R user meeting Sep. 2022

An-Chi Ho and Eva Rifà || Contributor: Chihchung Chou

Agenda

  1. Ice-breaker: RStudio::conf
  2. News
    • General R
    • s2dv
    • ClimProjDiags
    • startR
    • CSTools
  3. User presentation: CSIndicators [Chihchung Chou]
  4. Q&A

Ice-breaker

RStudio::conf

  • Talk recordings and workshop materials from rstudio::conf(2022)

  • Also some talks are on youtube

  • Some announcements:

    • RStudio is changing its name to Posit
    • Use Quarto for creating content with Python, R, Julia, and Observable
    • New developments in Shiny: Shiny for Python, Shiny without a server, a visual Shiny UI editor, and more
    • Updates from the tidymodels and vetiver teams
    • Other topics

RStudio::conf

Some interesting talks…

General R

Individual R user meeting

  • Let’s start! Choose your time slot here
  • Meet with An-Chi and Eva to discuss your R scripts and any R-related topics
  • What you need to do:
    • Answer a short questionnaire about the usage of R tools
    • (preferrably) Prepare one or a few R scripts and explain to us; the goal is to see if there is any problem or space for improvement, either on your script or on the tools
    • Besides the scripts, any questions or suggestions about the tools are welcomed

Individual R user meeting (cont.)

  • The meeting is voluntary while we encourage you to have it even if you only use a bit of the tools. It gives us a chance to understand your needs and develop suitable tools.

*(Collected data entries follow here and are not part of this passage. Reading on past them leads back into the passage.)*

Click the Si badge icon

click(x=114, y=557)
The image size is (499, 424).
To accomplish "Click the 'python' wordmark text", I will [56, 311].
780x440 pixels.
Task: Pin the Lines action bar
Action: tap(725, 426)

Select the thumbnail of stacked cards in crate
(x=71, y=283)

If you’re an experienced user, we’d like to have your opinions to make better tools.

s2dv::Load or startR::Start?

  • These are the two main tools in our department to load netCDF data (R-wise)
  • The priority of Load() is low as long as Start() can achieve the same goal.
  • Load() is still used by CST_Load(). But you can load data with Start() then transform the class to s2dv_cube by CSTools::as.s2dv_cube.
  • as.s2dv_cube() is not perfect transforming startR object though.

s2dv::Load or startR::Start? (cont.)

→ Talk to me if you have a strong reason using Load(), so I can priorotize the development.

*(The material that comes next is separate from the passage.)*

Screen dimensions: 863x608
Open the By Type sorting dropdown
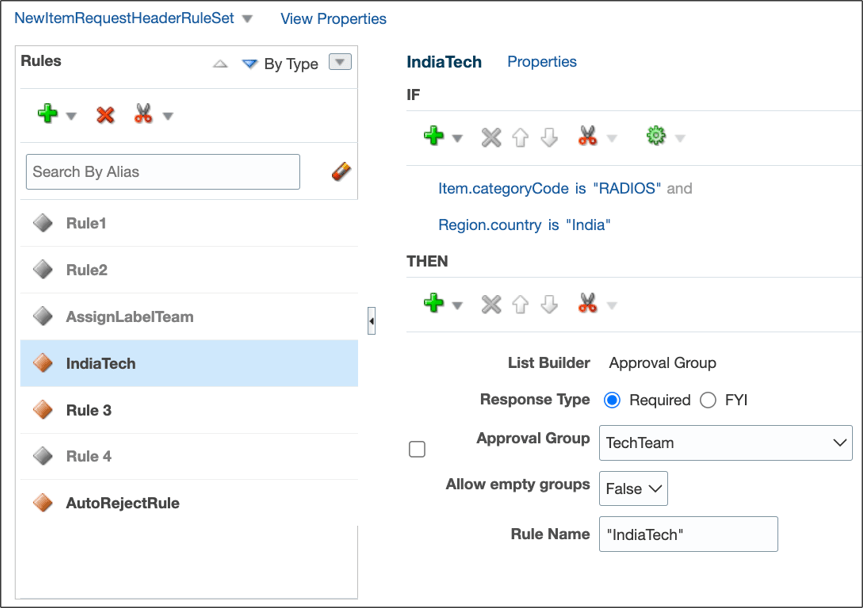pos(339,63)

Tip: To read files individually, using easyNCDF or ncdf4 package is easier.

s2dv

PloyEquiMap() bugfixes

When longitude is not continous (e.g., c(0:10, 350:360))

Status: Fixed and merged in master

source('https://earth.bsc.es/gitlab/es/s2dv/-/raw/master/R/PlotEquiMap.R')

DiffCorr() siginficance test

DiffCorr() significance test method changed. Three options: “two-sided”, “one-sided-higher”, and “one-sided-lower”.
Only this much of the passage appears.